The Siler mortality model

Definitions

The Siler mortality hazard is

\[\lambda(x) = a_1 \exp(-a_2 \, x) + a_3 + a_4 \exp(a_5 \, x) \mbox{,}\]

where x is age-at-death and

\[\mathbf{a} = \begin{bmatrix}a_1&a_2&a_3&a_4&a_5\end{bmatrix}^T\]

is the parameter vector. All elements of \(\mathbf{a}\) are greater than or equal to zero. This yields a bathtub-shaped mortality hazard with the first term dominating at younger ages, the middle term creating constant (background) mortality, and the third term at higher ages. The cumulative hazard contingent on having survived to age \(x_0\) is found by integrating the hazard from \(x_0\) to \(x\),

\[\Lambda(x_0,x) = -\frac{a_1}{a_2} [ \exp(-a_2 \, x) - \exp(-a_2 \, x_0) ] + a_3 [x-x_0] + \frac{a_4}{a_5} [\exp(a_5 \, x) - \exp(a_5 \, x_0)] \mbox{.}\]

Given this definition of the cumulative hazard, \(\Lambda(x_0,x) = \Lambda(0,x) - \Lambda(0,x_0) = \Lambda(x) - \Lambda(x_0)\), where we adopt the convention that \(\Lambda(x) = \Lambda(0,x)\). The survival contingent on having survived to age \(x_0\) is

\[S(x_0,x) = \exp(-\Lambda(x_0,x)) = \frac{S(0,x)}{S(0,x_0)} = \frac{S(x)}{S(x_0)} \mbox{,} \]

where as with the cumulative hazard we adopt the convention \(S(0,x) = S(x)\). The cumulative density function is

\[F(x_0,x) = 1 - S(x_0,x)\]

and the probability density function is.

\[ f(x_0,x) = \frac{d}{dx} F(x_0,x) = \lambda(x) \, S(x_0,x) \mbox{.}\]

yada implements these functions as hsiler (hazard), chsiler (cumulative hazard), ssiler (survival), psiler (cumulative density), and dsiler (density). In addition, qsiler (quantiles) inverts the cumulative density, \(x = F^{-1}(q)\), rsiler makes random draws from the probability density, and fitSilerMaxLik does a maximum likelihood fit given age-at-death data.

Plotting

Gage and Dyke (1986) [Parameterizing Abridged Mortality Tables] describe sensible parameterizations of the Siler hazard for human mortality. The parameterization for Level 15 in Table 2 in Gage and Dyke (1986) is

a0 <- c(0.175, 1.40, 0.368 * 0.01, 0.075 * 0.001, 0.917 * 0.1)

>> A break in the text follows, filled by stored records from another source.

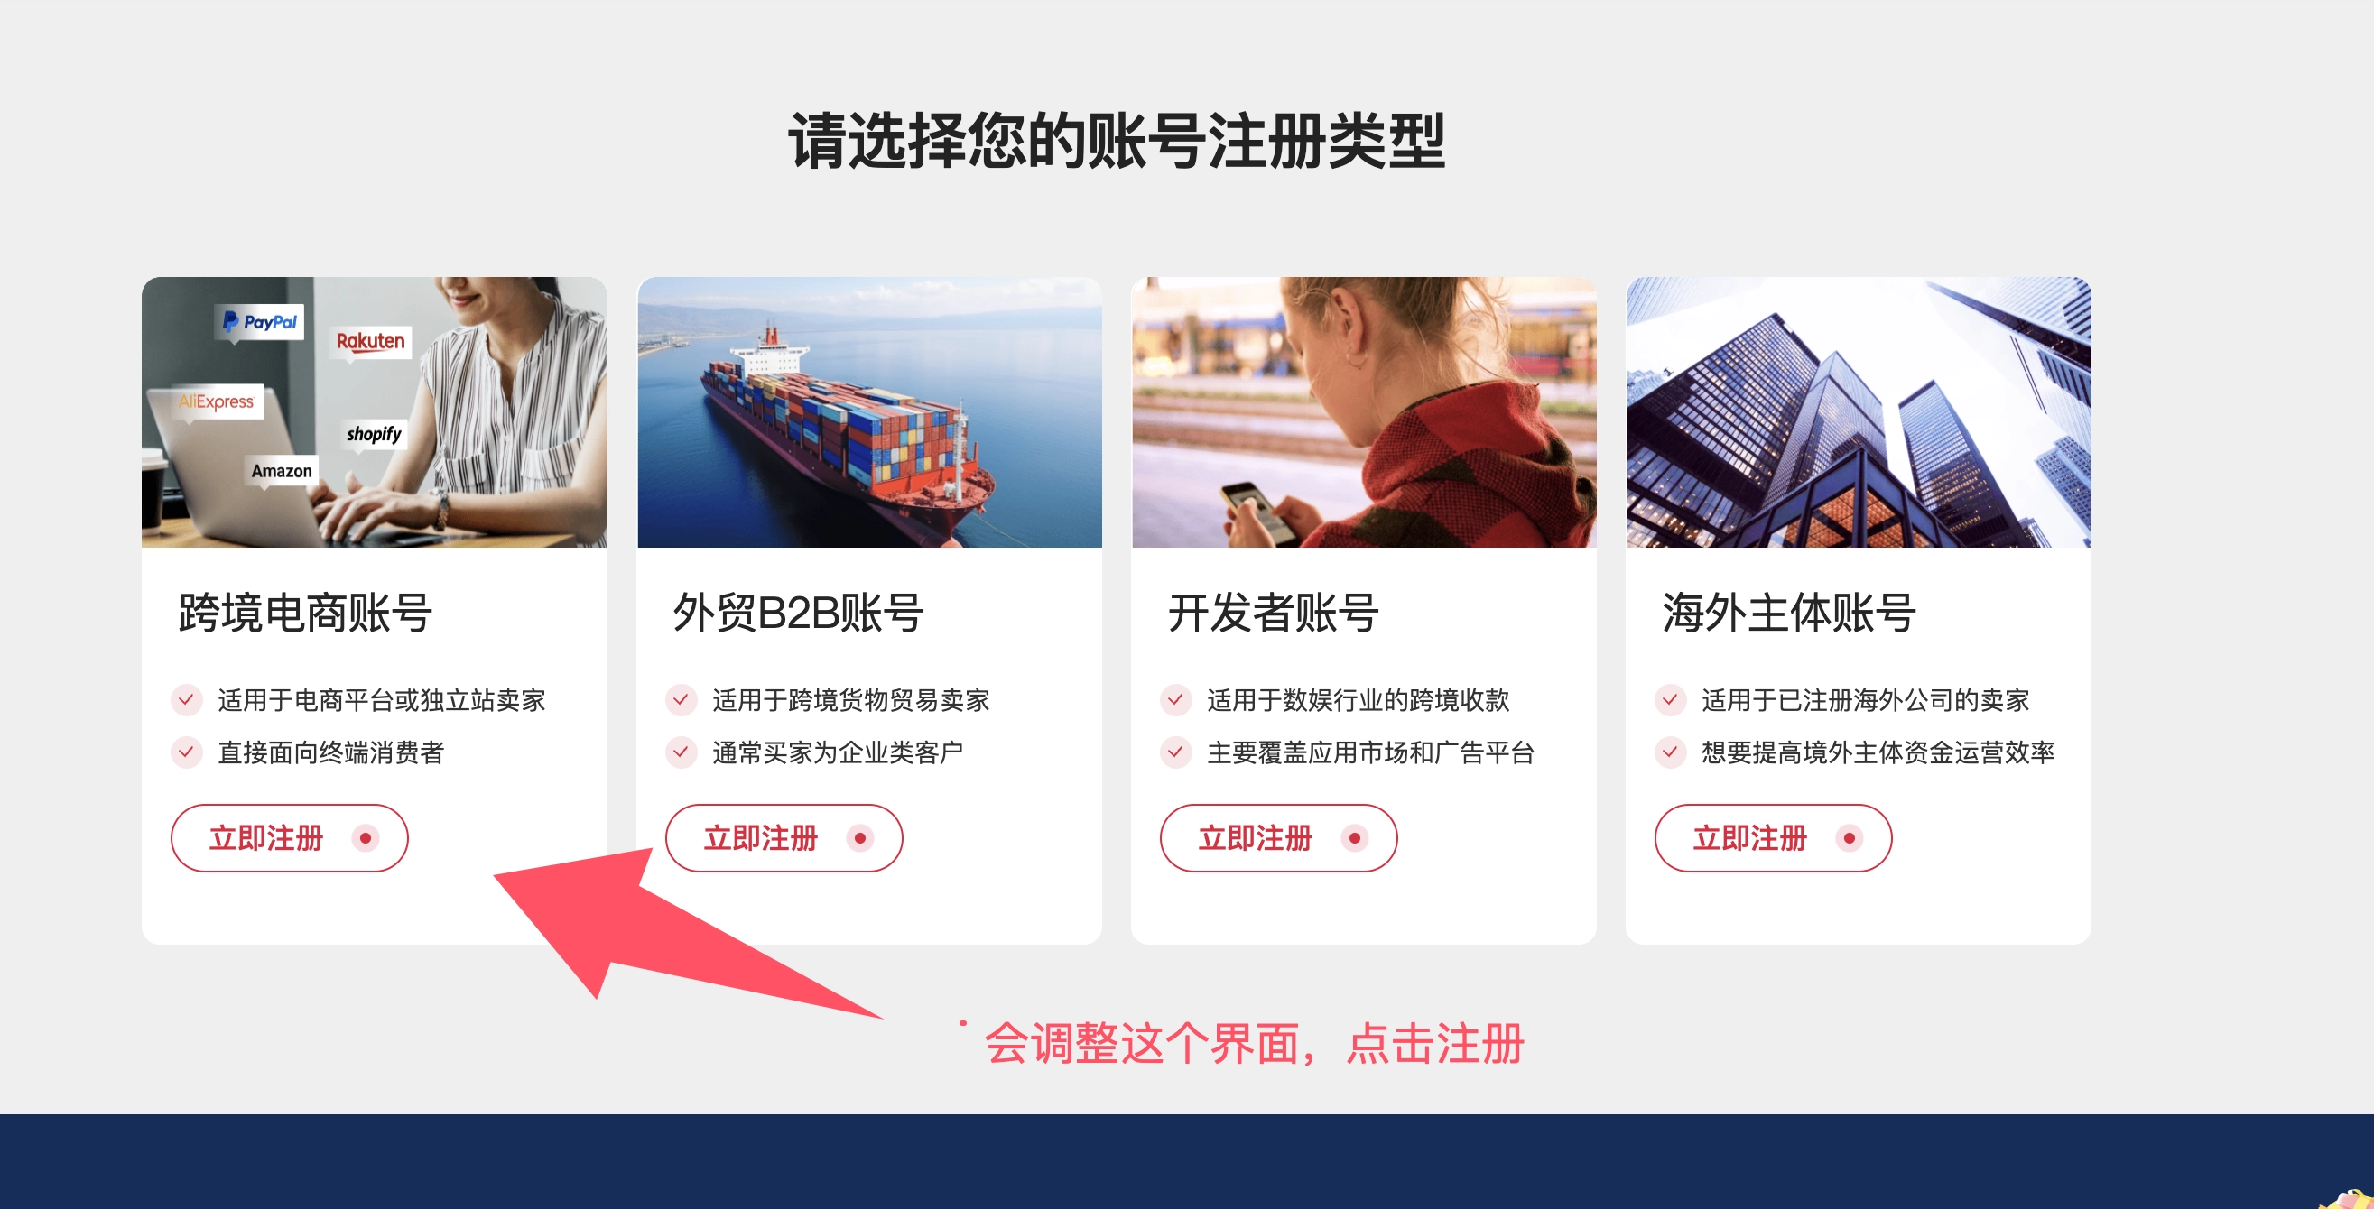Select the woman with phone image
The height and width of the screenshot is (1209, 2374).
point(1364,412)
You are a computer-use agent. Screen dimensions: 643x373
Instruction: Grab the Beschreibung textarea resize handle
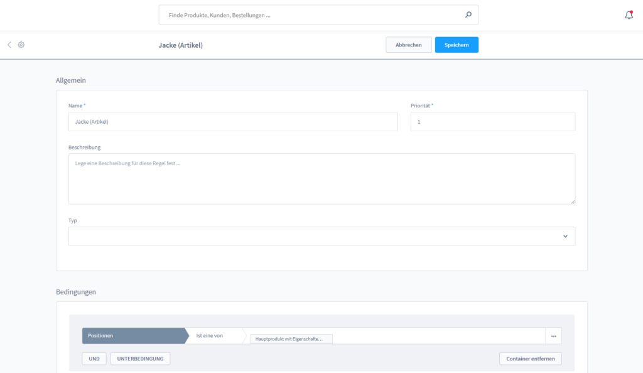pyautogui.click(x=572, y=201)
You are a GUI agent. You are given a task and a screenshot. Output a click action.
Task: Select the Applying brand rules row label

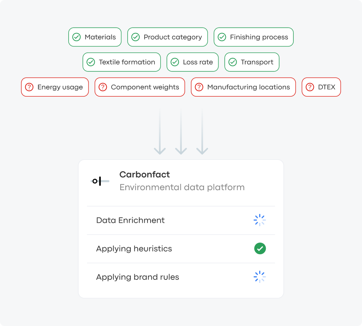coord(138,277)
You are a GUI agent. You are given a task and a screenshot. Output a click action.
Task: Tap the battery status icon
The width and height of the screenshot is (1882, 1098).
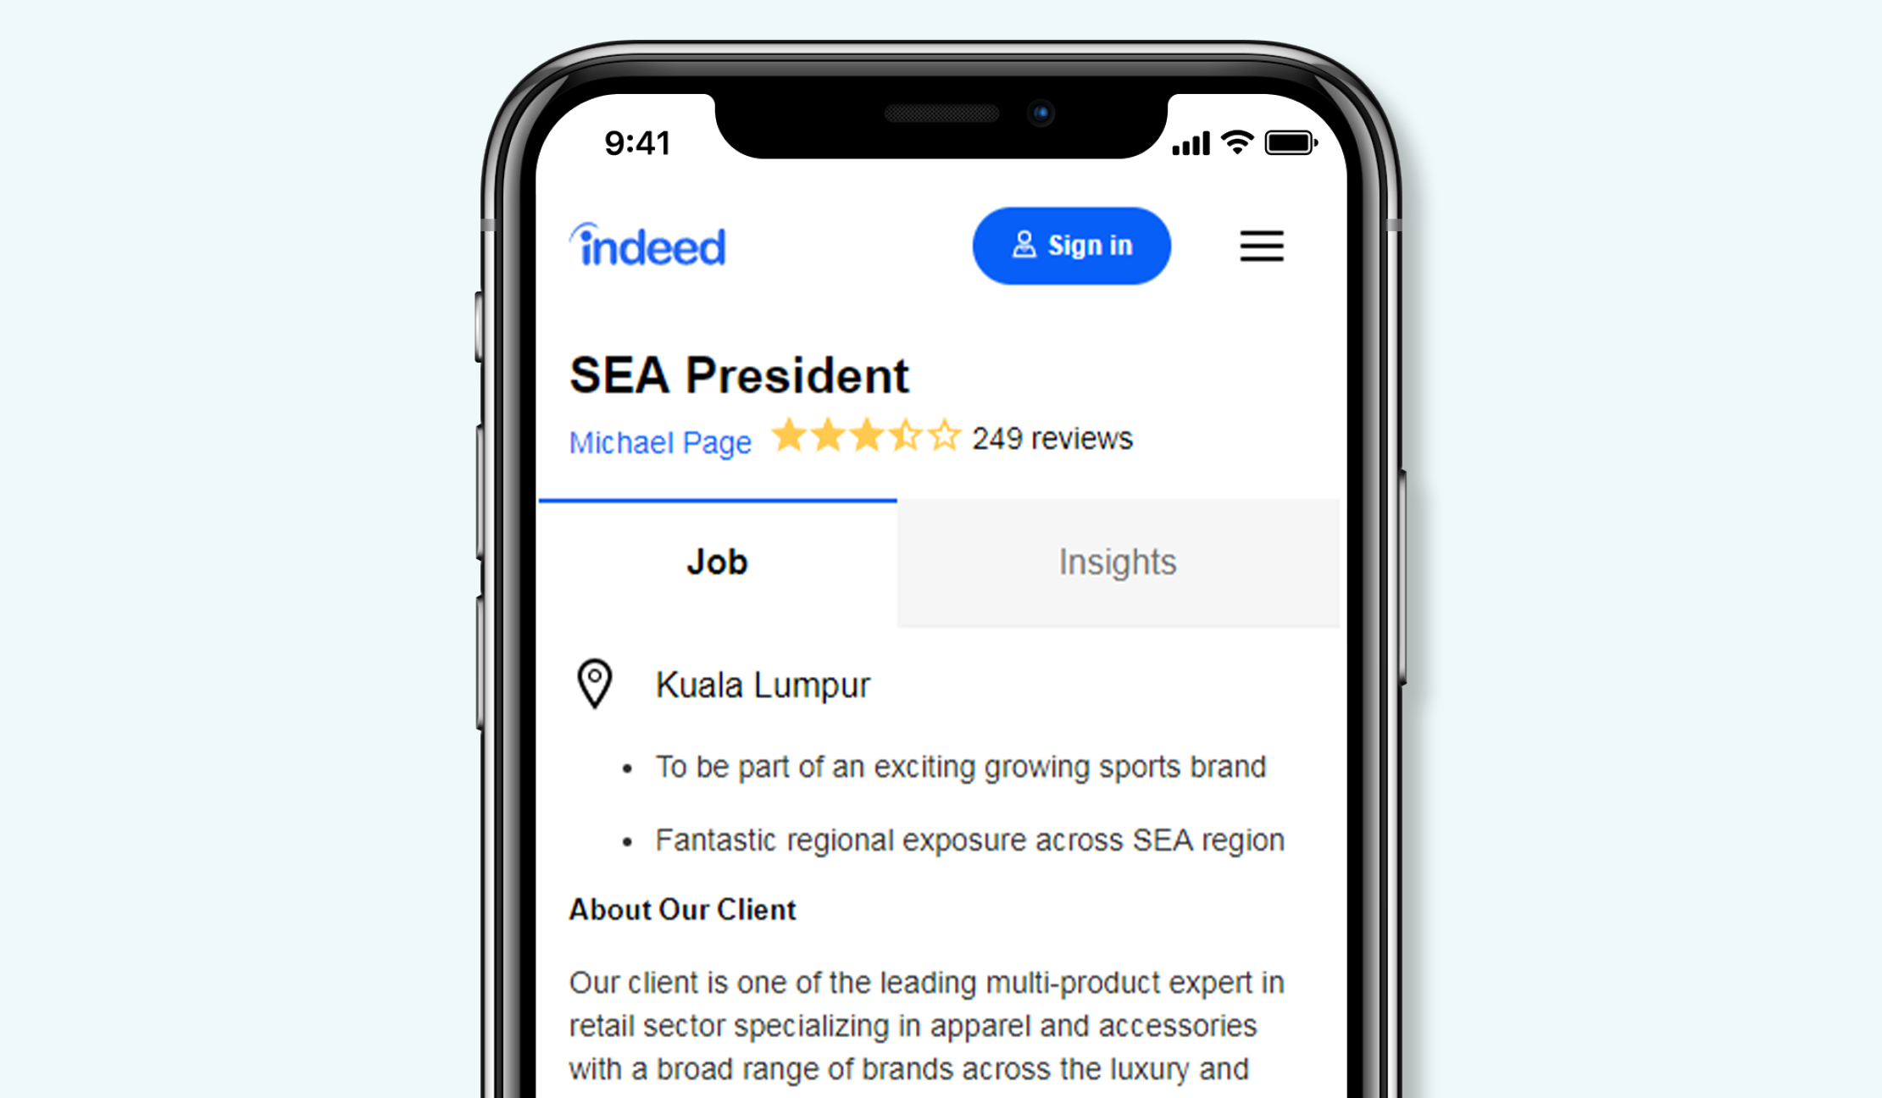(x=1291, y=144)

Create a vector of ages \(x\) from age 0 to 100 and calculate the hazard,

library(yada)
x <- seq(0, 100, by = .1)
hazSiler <- hsiler(x, a0)
th <- 3 # Line width for plots
plot(x, hazSiler, type = "l", xlab = "Age [years]", ylab = "Hazard", lwd = th)

The cumulative hazard is

cumHazSiler <- chsiler(x, a0)
plot(x, cumHazSiler, type = "l", xlab = "Age [years]", ylab = "Cumulative Hazard", lwd = th)

The survival is

survSiler <- ssiler(x, a0)
plot(x, survSiler, type = "l", xlab = "Age [years]", ylab = "Survival", lwd = th)

The cumulative probability density function (CDF) is

cdfSiler <- psiler(x, a0)
plot(x, cdfSiler, type = "l", xlab = "Age [years]", ylab = "Cumulative Density", lwd = th)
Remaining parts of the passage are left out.